Gunter also reportedly berated another of the seven DCMs he’s had because he discovered that person was keeping snow boots under his or her own desk in winter. The State Department has begun running ads in Icelandic papers for persons interested in being bodyguards. And just recently, after attending a conference in Washington, Gunter refused to go back to Iceland, saying he wanted to work remotely from California and would not return unless ordered to do so by the Secretary of State.
Exactly why Mister Gunter feels so unsafe in Iceland is a mystery.
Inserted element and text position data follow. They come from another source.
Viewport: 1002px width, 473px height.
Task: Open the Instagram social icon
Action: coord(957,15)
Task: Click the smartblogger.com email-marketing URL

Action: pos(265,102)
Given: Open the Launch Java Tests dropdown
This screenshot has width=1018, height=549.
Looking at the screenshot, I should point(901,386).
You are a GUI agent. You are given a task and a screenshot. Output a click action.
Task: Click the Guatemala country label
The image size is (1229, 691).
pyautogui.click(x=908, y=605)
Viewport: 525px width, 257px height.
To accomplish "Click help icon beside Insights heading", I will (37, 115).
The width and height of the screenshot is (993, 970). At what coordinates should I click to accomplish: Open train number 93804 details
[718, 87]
Perhaps it is because he comes from south California. The murder rate in Los Angeles is 7.3 per 100,000. That’s not bad compared with Louisiana, where it is 12.4, but it is twice as high as Vermont, where it is 2.2. But even Vermont’s 2.2 per 100,000 is a towering number compared with Iceland’s 0.3 per 100,000. There are many years in which there are no murders in Iceland and it consistently ranks among the three safest nations in the world, even though one in every three Icelanders owns a gun.
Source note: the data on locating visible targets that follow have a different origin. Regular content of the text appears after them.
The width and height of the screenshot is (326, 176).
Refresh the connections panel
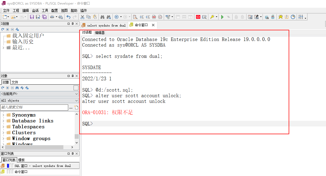point(3,29)
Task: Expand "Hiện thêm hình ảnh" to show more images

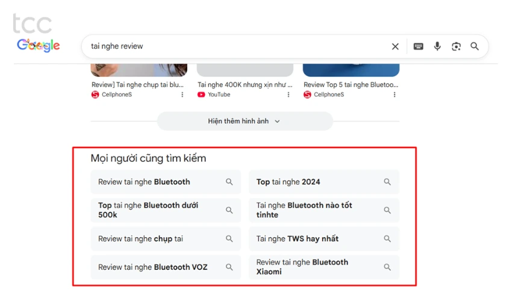Action: click(x=245, y=121)
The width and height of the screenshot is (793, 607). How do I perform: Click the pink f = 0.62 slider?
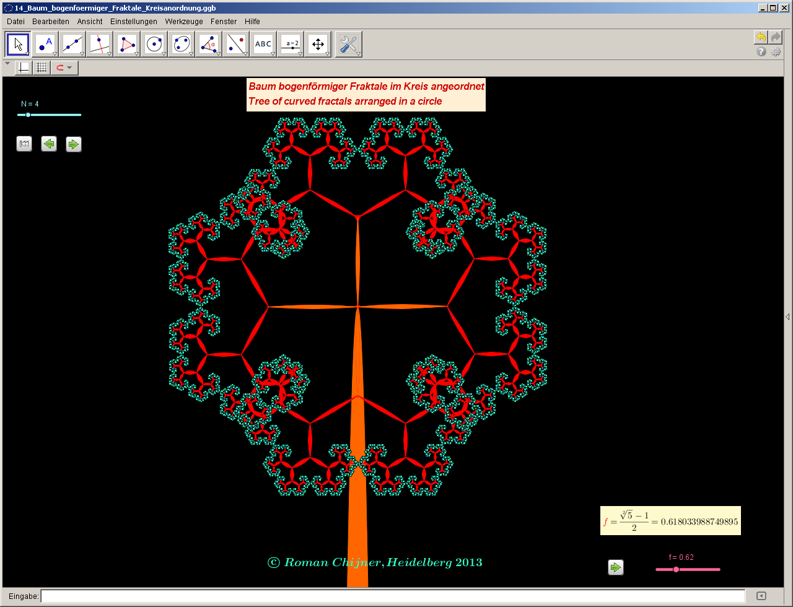click(x=676, y=569)
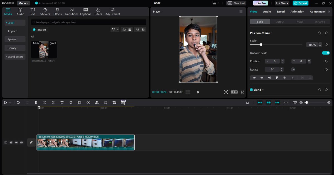Click the Split clip tool in the timeline toolbar
334x175 pixels.
point(36,102)
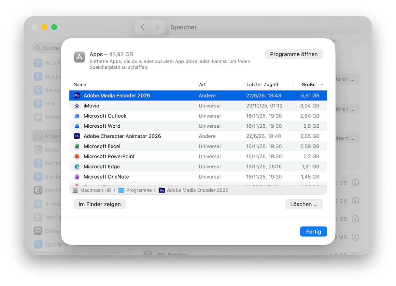Screen dimensions: 396x286
Task: Sort the list by Name column
Action: click(80, 85)
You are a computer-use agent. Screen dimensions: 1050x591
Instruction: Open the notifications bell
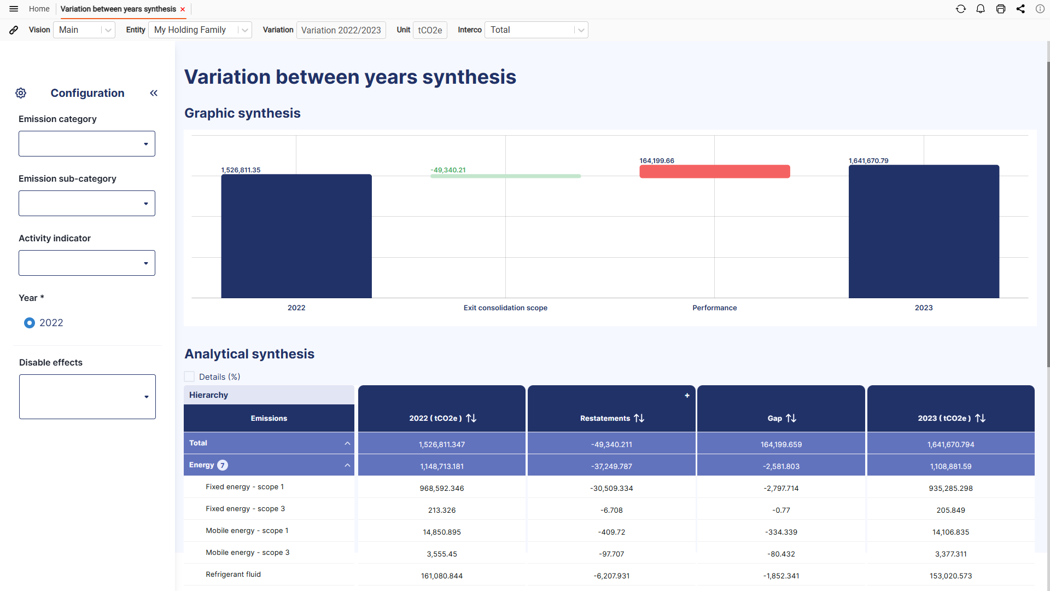pyautogui.click(x=981, y=9)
Iceland has no army, and the police, except for their SWAT team, do not carry guns. The prime minister does not have a bodyguard. There are no dangerous animals in Iceland, not even polar bears.
I’m tempted to chalk up Mister Gunter’s problem to the phenomenon of “culture shock,” which is a feeling of disorientation caused by being suddenly subjected to an unfamiliar culture, way of life, or set of attitudes. Imagine being from Los Angeles and suddenly finding yourself in a society that has a literacy rate of 99 percent; where the people almost universally speak fluent English; where women by law are paid the same as men; where same-sex marriage and same-sex adoption are legal; and where everyone is allowed to practice their religion (just recently the capital city of Reykjavik provided plots for the construction of a mosque and a pagan religious center).
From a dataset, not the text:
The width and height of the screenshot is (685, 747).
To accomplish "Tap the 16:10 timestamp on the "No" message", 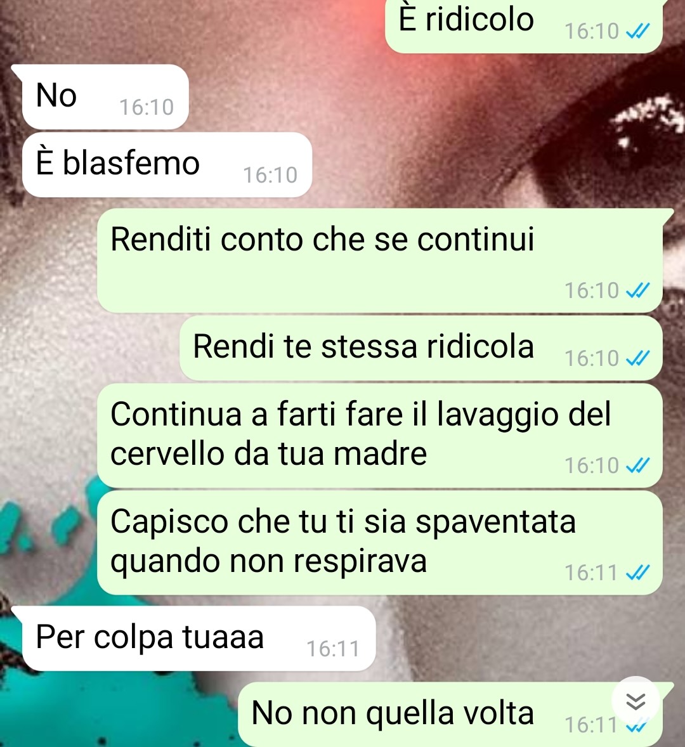I will 147,107.
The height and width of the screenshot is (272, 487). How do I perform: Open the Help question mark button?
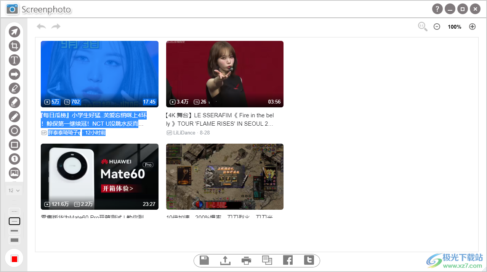[x=437, y=9]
Sure, Iceland has its peculiarities, such as having infants safely nap in their strollers outdoors for hours unattended). And it has been involved in several “cod wars” with Great Britain, which Iceland won without weapons (they cleverly developed “underwater scissors” and cut the nets of the British trawlers so they lost their catches).
But I’m convinced Mister Gunter’s problem is the food. Coming from the land of avocados and In-N-Out burgers, adapting to Iceland’s fish-centric and pickled cuisine must be difficult. I’m sure you’re thinking, “You’re right, Lare! He’s probably afraid someone will make him eat lutefisk!” Contrary to popular belief, Icelanders don’t eat lutefisk. They do, however, eat kæstur hákarl, which is a national dish of Iceland consisting of Greenland shark or some other sleeper shark that has been cured with a fermentation process (read putrefaction!) and hung to dry for four to five months. Even I might want a weapon of some kind by my side if someone approached me with a plate of that.
Still, we’ve got to solve the problem of Mister Gunter before there is an international incident. He’s already raised the ire of Icelanders with his paranoia. Secretary Pompeo had best recall him before the Icelanders redeploy their underwater scissors.